• **WHAT NEEDS TO BE DONE**
Would you please return the lines of the material that contain the word "computer"?
━━━
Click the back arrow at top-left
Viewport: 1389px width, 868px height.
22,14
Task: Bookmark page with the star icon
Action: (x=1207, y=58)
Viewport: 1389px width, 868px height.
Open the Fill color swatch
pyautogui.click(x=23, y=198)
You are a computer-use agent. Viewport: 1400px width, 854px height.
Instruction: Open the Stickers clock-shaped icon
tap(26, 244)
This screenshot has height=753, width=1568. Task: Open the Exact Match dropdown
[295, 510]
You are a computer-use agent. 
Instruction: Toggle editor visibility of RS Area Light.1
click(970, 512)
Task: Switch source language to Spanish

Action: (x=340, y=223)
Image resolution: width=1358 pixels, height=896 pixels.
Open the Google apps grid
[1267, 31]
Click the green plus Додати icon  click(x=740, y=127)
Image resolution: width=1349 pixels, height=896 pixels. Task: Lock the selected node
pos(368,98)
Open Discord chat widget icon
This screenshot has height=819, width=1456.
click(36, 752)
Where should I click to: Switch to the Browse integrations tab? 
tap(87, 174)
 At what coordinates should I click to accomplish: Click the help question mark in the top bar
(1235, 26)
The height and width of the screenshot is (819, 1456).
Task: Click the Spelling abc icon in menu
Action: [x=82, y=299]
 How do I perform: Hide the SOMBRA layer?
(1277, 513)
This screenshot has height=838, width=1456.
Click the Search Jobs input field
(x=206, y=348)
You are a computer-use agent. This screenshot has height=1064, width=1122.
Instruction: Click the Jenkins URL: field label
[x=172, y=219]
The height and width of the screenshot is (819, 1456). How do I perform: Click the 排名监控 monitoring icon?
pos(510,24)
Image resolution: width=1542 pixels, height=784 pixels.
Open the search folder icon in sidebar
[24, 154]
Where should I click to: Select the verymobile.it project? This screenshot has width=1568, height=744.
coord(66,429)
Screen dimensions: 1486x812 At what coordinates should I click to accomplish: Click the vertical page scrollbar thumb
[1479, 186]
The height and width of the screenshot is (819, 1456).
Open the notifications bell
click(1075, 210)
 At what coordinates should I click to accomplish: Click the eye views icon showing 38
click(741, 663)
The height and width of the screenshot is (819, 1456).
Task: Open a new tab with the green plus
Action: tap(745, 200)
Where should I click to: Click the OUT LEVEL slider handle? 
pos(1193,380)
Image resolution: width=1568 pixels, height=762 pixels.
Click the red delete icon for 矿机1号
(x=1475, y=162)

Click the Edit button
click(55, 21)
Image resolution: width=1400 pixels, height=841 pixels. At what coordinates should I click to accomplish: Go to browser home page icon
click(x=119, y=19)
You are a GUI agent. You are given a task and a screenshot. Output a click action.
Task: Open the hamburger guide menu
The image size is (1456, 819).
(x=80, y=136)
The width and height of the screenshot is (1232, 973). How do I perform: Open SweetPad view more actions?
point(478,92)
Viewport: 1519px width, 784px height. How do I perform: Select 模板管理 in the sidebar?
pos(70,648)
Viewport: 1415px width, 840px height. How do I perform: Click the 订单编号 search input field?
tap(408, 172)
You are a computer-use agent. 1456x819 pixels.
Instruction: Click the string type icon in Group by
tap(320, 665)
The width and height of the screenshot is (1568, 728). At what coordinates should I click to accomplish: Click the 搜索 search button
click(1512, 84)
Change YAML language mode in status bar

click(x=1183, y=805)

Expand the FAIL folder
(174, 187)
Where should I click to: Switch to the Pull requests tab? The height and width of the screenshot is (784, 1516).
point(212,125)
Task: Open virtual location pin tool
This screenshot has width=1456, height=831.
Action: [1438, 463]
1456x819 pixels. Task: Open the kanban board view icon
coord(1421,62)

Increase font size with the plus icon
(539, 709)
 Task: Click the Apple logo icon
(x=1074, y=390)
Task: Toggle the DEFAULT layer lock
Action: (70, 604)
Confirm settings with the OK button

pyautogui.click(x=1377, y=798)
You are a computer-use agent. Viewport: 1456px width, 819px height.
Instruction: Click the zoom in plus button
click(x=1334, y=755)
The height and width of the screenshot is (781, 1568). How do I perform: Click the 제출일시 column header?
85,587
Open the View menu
━━━
• **ANSWER SPACE**
You are a computer-use agent. Viewport: 1400px width, 854px height.
You are a computer-use agent. 
You are a computer-use agent. This screenshot has height=1064, width=1122.
You are a computer-use agent. 1456x819 pixels.
You are a computer-use agent. Viewport: 1456px width, 819px height.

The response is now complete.